[Problems and tasks]
a: In the text on Pilate's questioning of Jesus, why was anyone at liberty to enter the judgment hall?
b: Pick up the text on Pilate's questioning of Jesus after its last sentence and carry it forward.

[Text to read]
+ + + + +
Pilate was surprized at the submissive yet majestic demeanor of Jesus;
there was certainly much that was kingly about the Man; never before had
such a One stood before him. The charge, however, was a serious one; men
who claimed title to kingship might prove dangerous to Rome; yet to the
charge the Accused answered nothing. Entering the judgment hall, Pilate
had Jesus called.[1282] That some of the disciples, and among them
almost certainly John, also went in, is apparent from the detailed
accounts of the proceedings preserved in the fourth Gospel. Anyone was
at liberty to enter, for publicity was an actual and a widely proclaimed
feature of Roman trials.
Pilate, plainly without animosity or prejudice against Jesus, asked:
"Art thou the King of the Jews? Jesus answered him, Sayest thou this
thing of thyself, or did others tell it thee of me?" The Lord's
counter-question, as Pilate's rejoinder shows, meant, and was understood
to mean, as we might state it: Do you ask this in the Roman and literal
sense--as to whether I am a king of an earthly kingdom--or with the
Jewish and more spiritual meaning? A direct answer "Yes" would have been
true in the Messianic sense, but untrue in the worldly signification;
and "No" could have been inversely construed as true or untrue. "Pilate
answered, Am I a Jew? Thine own nation and the chief priests have
delivered thee unto me: what hast thou done? Jesus answered, My kingdom
is not of this world: if my kingdom were of this world, then would my
servants fight, that I should not be delivered to the Jews: but now is
my kingdom not from hence. Pilate therefore said unto him, Art thou a
king then? Jesus answered, Thou sayest that I am a king. To this end was
I born, and for this cause came I into the world, that I should bear
witness unto the truth. Every one that is of the truth heareth my
voice."
+ + + + +
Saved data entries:

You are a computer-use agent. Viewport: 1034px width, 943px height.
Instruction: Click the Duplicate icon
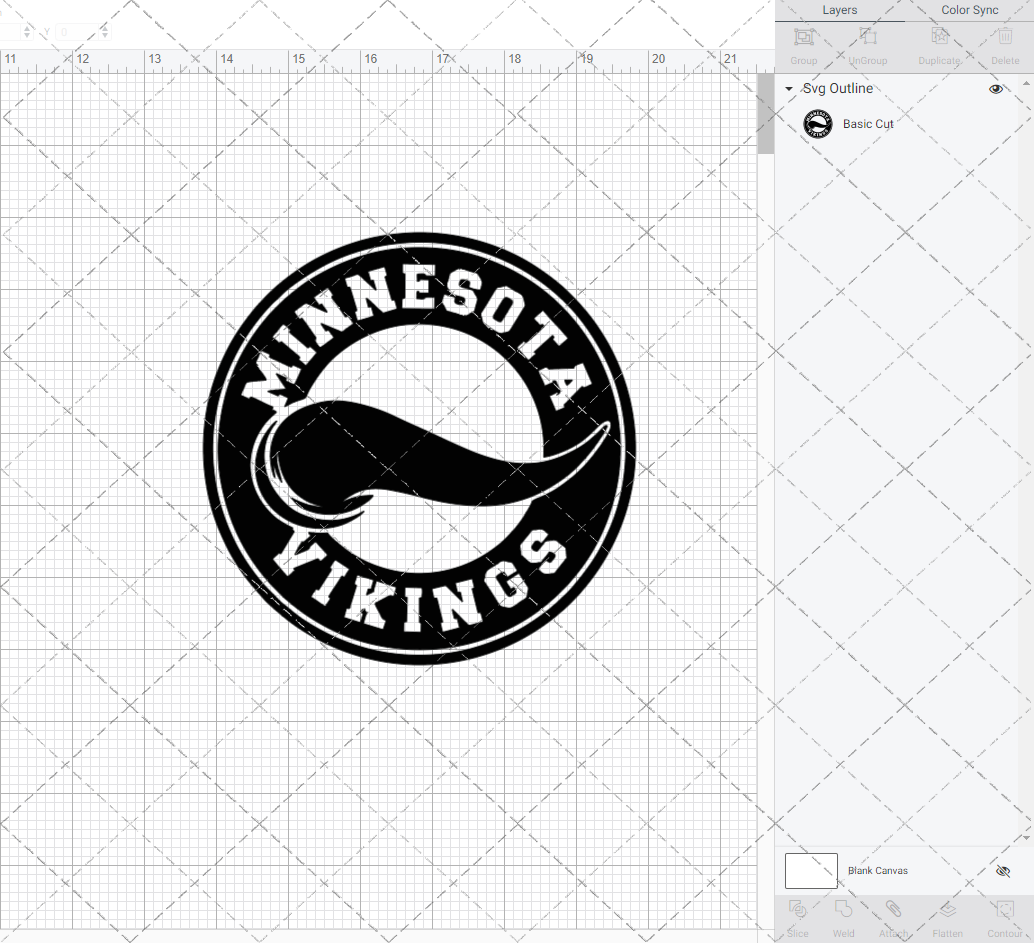pos(939,38)
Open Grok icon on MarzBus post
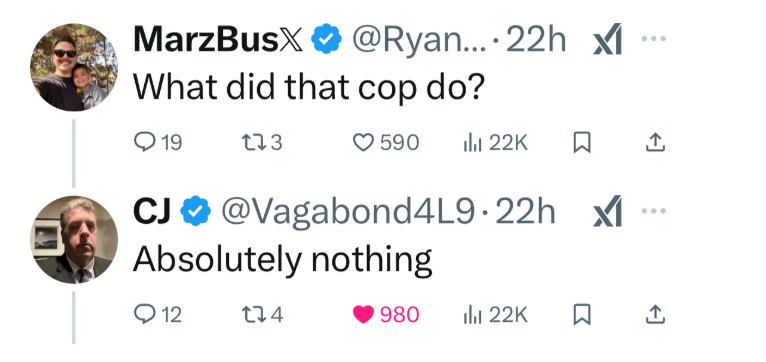The image size is (766, 362). (607, 39)
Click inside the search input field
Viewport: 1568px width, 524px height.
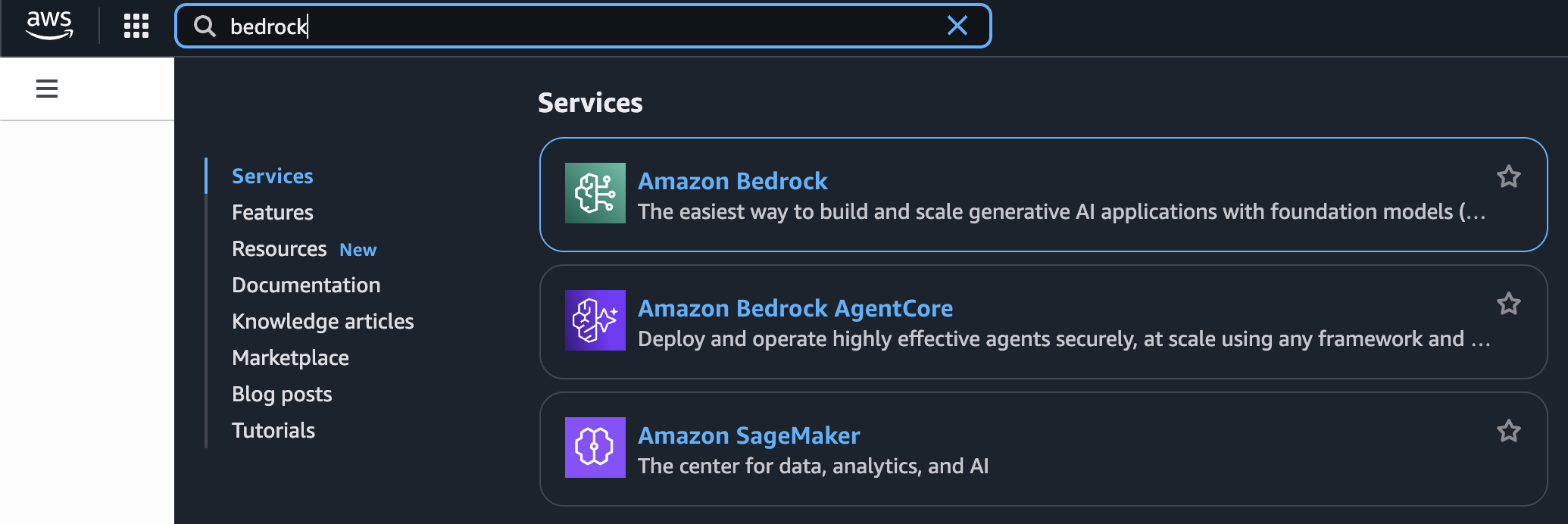(530, 26)
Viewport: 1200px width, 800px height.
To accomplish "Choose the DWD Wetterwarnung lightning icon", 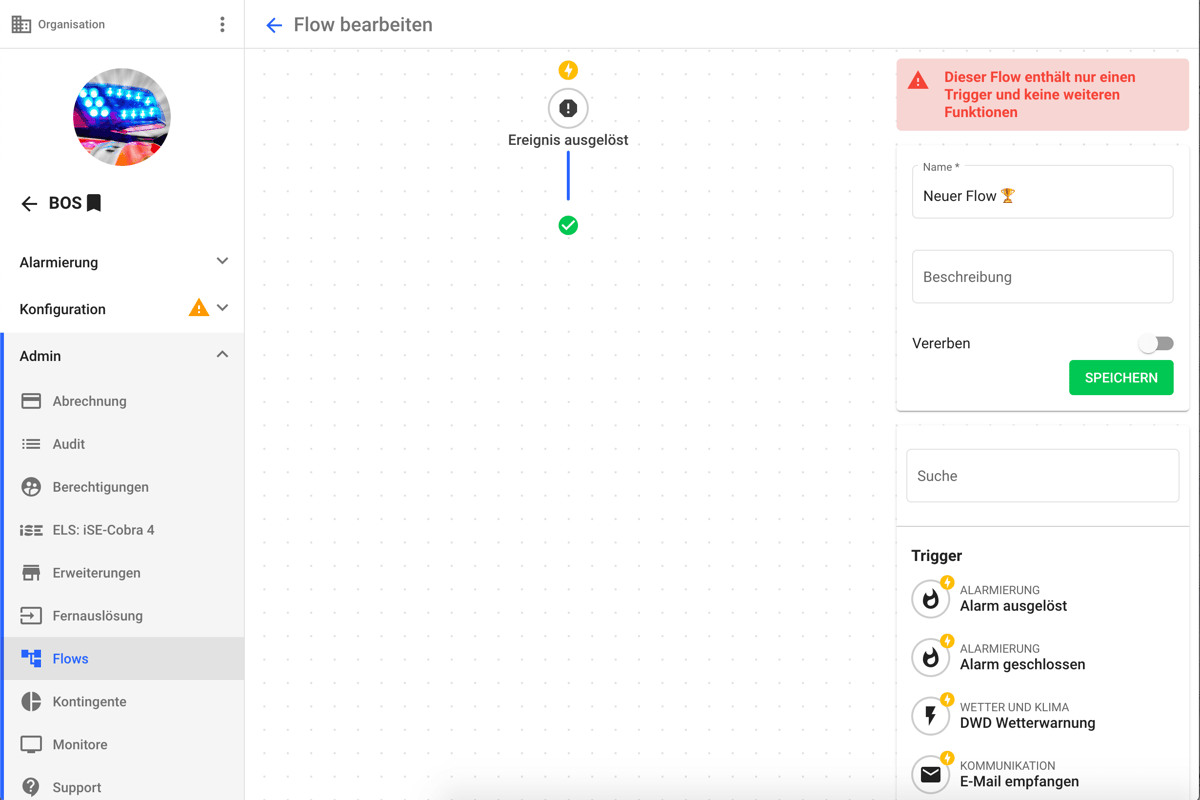I will pos(931,715).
+ + + + +
[Answers for this exercise]
a: Publicity was an actual and a widely proclaimed feature of Roman trials.

b:
It was clear to the Roman governor that this wonderful Man, with His
exalted views of a kingdom not of this world, and an empire of truth in
which He was to reign, was no political insurrectionist; and that to
consider Him a menace to Roman institutions would be absurd. Those last
words--about truth--were of all the most puzzling; Pilate was restive,
and perhaps a little frightened under their import. "What is truth?" he
rather exclaimed in apprehension than inquired in expectation of an
answer, as he started to leave the hall. To the Jews without he
announced officially the acquittal of the Prisoner. "I find in him no
fault at all" was the verdict.
But the chief priests and scribes and elders of the people were
undeterred. Their thirst for the blood of the Holy One had developed
into mania. Wildly and fiercely they shrieked: "He stirreth up the
people, teaching throughout all Jewry, beginning from Galilee to this
place." The mention of Galilee suggested to Pilate a new course of
procedure. Having confirmed by inquiry that Jesus was a Galilean, he
determined to send the Prisoner to Herod, the vassal ruler of that
province, who was in Jerusalem at the time.[1283] By this action Pilate
hoped to rid himself of further responsibility in the case, and
moreover, Herod, with whom he had been at enmity, might be placated
thereby.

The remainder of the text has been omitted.